= Charles Hardwick (antiquary) =

English antiquary

Charles Hardwick (10 September 1817 – 8 July 1889) was an English antiquary, known for his writings related to Lancashire.

==Life==
The son of an innkeeper at Preston, Lancashire, he was born there on 10 September 1817. He was apprenticed to a printer, but on the expiration of his bond he devoted himself to art, and practised as a portrait-painter in Preston. Having joined the Odd Fellows he took part in the reform of the Manchester Unity, and was elected grand-master of the order.

Hardwick was a vice-president of the Manchester Literary Club, of which he was a founder. The original idea for the club, founded in 1862, has been attributed to Hardwick, Joseph Chattwood and Edwin Waugh.

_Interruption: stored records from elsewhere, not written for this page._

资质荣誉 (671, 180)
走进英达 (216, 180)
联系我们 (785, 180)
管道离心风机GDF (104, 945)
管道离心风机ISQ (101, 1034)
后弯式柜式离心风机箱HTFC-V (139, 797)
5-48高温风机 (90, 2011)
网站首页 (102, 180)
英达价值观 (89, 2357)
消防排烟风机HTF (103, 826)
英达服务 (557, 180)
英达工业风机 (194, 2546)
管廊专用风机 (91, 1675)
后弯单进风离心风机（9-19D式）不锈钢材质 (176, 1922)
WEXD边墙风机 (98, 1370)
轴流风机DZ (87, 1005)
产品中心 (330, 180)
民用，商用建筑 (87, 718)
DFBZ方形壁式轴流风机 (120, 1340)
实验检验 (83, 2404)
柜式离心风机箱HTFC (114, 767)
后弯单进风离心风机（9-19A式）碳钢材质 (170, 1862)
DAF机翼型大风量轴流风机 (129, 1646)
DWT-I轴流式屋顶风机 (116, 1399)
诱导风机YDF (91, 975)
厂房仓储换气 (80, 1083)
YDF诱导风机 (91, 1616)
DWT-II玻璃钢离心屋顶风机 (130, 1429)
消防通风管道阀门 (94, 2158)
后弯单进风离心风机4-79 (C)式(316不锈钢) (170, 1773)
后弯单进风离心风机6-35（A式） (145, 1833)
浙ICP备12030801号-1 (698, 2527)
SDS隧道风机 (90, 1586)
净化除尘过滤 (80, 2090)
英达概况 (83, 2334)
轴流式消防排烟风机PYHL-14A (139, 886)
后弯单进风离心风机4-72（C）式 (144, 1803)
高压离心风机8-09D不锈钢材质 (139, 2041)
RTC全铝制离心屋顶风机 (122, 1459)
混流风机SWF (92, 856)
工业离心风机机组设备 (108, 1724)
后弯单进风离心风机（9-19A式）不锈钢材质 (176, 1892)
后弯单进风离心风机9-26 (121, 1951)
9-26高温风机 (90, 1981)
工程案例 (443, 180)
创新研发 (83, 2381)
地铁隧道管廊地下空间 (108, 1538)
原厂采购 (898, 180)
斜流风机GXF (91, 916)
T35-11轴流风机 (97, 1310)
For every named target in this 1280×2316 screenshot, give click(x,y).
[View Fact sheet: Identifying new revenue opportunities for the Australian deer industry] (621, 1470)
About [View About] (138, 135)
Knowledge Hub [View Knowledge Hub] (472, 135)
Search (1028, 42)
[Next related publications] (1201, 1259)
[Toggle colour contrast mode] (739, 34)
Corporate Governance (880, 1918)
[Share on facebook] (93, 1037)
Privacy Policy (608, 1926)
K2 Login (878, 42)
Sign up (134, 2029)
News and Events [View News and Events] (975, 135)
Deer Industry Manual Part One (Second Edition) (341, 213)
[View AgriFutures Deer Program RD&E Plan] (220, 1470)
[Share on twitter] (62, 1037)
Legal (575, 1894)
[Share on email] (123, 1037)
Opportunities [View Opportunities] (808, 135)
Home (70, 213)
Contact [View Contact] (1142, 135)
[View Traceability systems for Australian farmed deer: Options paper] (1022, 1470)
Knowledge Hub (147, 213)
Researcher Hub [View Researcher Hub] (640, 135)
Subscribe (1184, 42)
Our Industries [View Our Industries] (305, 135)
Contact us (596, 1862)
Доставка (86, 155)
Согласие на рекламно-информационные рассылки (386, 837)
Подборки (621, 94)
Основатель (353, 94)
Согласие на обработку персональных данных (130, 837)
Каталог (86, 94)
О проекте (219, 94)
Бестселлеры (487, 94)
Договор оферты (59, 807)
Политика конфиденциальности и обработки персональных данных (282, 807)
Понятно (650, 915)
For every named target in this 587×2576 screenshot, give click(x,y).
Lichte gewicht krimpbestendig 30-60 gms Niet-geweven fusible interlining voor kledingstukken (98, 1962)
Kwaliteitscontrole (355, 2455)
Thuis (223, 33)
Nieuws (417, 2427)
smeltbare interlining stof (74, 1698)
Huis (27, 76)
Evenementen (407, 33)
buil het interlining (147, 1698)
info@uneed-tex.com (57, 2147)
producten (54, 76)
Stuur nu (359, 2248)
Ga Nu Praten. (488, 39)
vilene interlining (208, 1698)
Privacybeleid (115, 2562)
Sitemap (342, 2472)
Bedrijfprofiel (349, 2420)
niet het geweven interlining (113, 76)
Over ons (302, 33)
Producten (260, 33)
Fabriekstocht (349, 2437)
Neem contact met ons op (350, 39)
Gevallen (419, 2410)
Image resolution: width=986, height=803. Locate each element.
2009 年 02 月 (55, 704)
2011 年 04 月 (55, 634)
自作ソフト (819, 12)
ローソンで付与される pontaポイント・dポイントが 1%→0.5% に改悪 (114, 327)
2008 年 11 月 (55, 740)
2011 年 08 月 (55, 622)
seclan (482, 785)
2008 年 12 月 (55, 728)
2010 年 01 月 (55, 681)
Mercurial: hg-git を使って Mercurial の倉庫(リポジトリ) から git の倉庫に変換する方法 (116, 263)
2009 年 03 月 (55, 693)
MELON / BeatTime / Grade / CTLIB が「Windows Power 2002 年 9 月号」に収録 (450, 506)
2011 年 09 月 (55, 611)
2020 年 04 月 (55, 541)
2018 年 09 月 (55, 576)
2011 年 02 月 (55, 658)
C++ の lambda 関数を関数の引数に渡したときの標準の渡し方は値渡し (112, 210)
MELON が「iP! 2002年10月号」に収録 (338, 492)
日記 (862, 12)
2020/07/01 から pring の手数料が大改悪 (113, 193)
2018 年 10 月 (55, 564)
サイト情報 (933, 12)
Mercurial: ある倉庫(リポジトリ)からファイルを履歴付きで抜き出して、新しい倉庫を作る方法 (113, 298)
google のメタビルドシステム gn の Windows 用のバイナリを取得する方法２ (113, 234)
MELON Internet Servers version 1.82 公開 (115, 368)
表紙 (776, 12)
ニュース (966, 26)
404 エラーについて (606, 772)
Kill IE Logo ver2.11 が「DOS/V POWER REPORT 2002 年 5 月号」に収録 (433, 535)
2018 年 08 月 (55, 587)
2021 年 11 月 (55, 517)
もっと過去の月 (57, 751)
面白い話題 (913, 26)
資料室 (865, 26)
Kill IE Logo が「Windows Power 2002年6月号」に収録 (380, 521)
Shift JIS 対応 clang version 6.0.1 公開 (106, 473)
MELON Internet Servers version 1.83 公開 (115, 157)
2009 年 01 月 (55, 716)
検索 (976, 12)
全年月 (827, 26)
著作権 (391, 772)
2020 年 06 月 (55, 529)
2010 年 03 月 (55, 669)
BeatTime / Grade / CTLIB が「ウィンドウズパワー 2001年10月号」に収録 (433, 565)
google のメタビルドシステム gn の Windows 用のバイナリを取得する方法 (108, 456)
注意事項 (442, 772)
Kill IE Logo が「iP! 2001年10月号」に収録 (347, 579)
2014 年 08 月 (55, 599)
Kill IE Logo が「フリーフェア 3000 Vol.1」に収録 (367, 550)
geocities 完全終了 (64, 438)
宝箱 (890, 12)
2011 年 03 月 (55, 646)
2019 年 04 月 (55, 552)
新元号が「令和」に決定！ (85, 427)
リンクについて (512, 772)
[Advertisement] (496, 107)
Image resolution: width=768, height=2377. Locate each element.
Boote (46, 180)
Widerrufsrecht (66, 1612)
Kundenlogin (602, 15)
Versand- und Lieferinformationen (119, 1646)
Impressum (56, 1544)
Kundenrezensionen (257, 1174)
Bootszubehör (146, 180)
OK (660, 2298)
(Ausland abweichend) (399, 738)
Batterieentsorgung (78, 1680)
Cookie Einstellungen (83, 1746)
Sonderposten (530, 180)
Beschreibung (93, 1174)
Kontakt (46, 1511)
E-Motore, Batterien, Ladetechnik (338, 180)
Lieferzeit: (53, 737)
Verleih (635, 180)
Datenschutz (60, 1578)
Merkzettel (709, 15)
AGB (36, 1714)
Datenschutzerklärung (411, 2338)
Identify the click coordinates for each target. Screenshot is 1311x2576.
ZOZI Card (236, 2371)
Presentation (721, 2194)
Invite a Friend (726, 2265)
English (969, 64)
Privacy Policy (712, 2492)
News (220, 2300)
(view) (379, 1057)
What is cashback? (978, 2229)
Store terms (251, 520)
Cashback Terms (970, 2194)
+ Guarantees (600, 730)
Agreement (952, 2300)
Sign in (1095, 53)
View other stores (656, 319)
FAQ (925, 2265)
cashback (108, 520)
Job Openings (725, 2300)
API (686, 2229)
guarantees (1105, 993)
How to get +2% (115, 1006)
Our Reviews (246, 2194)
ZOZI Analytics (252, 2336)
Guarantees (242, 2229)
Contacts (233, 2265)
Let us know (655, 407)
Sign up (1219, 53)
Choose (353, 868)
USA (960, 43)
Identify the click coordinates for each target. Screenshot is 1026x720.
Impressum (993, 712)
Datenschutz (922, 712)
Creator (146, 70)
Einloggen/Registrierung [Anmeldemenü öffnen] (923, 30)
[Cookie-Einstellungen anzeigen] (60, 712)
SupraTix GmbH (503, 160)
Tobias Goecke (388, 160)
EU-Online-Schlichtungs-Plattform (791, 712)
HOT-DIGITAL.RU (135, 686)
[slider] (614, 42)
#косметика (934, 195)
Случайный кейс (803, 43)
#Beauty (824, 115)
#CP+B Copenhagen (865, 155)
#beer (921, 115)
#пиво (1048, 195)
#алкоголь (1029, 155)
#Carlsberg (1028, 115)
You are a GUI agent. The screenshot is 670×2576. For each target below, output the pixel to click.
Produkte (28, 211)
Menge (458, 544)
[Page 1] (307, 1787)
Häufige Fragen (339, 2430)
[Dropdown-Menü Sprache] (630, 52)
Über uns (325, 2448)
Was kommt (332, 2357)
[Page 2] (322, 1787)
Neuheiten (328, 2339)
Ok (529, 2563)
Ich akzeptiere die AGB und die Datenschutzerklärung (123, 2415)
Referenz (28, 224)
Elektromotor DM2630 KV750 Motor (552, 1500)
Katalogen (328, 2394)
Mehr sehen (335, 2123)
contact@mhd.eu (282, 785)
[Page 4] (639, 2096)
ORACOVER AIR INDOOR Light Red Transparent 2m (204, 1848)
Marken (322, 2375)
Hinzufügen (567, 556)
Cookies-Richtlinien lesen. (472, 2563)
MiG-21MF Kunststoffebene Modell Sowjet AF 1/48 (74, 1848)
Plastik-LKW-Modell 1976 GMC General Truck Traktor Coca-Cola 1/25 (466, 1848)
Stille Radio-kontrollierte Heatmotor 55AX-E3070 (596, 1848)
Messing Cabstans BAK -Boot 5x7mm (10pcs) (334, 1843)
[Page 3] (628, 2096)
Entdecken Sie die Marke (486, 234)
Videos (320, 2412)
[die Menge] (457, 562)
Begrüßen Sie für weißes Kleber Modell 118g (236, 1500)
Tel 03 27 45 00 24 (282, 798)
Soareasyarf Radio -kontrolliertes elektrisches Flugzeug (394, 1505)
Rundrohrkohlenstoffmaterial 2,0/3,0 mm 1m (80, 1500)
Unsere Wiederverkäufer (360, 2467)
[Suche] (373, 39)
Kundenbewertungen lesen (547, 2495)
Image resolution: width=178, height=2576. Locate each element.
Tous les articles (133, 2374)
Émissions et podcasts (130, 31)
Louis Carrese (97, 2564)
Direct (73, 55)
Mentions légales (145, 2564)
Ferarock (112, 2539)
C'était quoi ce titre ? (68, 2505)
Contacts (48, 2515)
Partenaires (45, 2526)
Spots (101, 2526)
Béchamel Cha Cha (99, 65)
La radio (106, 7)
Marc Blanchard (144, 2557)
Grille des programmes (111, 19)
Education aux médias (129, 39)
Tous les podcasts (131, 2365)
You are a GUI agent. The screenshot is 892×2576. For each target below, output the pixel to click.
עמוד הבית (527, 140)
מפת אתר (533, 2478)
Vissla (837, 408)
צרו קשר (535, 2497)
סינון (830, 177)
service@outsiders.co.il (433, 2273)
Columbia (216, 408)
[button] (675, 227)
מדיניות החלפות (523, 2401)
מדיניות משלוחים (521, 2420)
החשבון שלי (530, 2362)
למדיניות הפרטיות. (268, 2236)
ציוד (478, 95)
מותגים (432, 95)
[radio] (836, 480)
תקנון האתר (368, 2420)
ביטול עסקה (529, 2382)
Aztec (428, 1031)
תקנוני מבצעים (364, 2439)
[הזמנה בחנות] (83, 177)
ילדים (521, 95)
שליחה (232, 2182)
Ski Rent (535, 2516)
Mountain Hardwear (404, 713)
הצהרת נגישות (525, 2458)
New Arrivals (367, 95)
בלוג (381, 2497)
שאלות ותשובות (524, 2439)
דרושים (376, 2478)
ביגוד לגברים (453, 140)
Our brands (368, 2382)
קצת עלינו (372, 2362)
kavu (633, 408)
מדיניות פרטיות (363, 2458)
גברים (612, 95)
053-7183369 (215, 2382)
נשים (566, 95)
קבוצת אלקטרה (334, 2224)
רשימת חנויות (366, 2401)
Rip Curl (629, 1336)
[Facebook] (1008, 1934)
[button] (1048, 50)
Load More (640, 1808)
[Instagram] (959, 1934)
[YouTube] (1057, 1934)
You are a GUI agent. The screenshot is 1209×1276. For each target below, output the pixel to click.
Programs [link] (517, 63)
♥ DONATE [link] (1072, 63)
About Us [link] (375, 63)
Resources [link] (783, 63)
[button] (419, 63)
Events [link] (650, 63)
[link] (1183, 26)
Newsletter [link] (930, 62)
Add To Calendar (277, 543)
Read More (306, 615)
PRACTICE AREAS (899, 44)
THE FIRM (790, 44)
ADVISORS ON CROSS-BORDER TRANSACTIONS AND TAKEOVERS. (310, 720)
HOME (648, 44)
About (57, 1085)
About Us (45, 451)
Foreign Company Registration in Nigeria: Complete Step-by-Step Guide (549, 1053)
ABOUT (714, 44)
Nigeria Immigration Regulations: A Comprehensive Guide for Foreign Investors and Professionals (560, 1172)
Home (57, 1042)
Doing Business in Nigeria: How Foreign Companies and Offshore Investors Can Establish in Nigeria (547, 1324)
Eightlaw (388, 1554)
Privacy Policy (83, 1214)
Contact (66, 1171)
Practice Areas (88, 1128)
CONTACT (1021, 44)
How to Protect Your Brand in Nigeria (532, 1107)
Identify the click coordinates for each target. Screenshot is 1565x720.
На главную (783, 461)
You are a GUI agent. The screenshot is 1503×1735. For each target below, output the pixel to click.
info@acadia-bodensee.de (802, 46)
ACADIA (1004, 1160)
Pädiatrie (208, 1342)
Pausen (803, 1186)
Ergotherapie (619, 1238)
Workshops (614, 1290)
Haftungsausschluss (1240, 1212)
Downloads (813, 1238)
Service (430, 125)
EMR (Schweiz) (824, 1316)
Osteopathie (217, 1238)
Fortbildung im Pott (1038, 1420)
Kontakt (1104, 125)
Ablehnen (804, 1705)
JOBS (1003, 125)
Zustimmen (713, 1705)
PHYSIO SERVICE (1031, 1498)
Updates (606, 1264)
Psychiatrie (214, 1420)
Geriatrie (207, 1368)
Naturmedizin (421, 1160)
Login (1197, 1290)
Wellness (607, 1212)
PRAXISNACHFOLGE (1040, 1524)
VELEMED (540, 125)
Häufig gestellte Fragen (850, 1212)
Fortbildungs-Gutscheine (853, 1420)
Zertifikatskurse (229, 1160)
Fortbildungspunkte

Hardwick died at Manchester on 8 July 1889.

==Works==
Hardwick's major works were:

- History of the borough of Preston and its Environs in the county of Lancaster, Preston, 1857
- The History, present position, and social importance of Friendly Societies, London, 1859 and 1869
- Traditions, Superstitions, and Folk-Lore (chiefly Lancashire and the North of England:) their affinity to others . . . their eastern origin and mythical significance, Manchester, 1872
- On some antient Battlefields in Lancashire and their historical, legendary, and aesthetic associations, Manchester, 1882

Hardwick also was editor of Country Words: a North of England Magazine of Literature, Science, and Art, 17 numbers, Manchester, 1866-67. Ben Brierley assisted him with the magazine.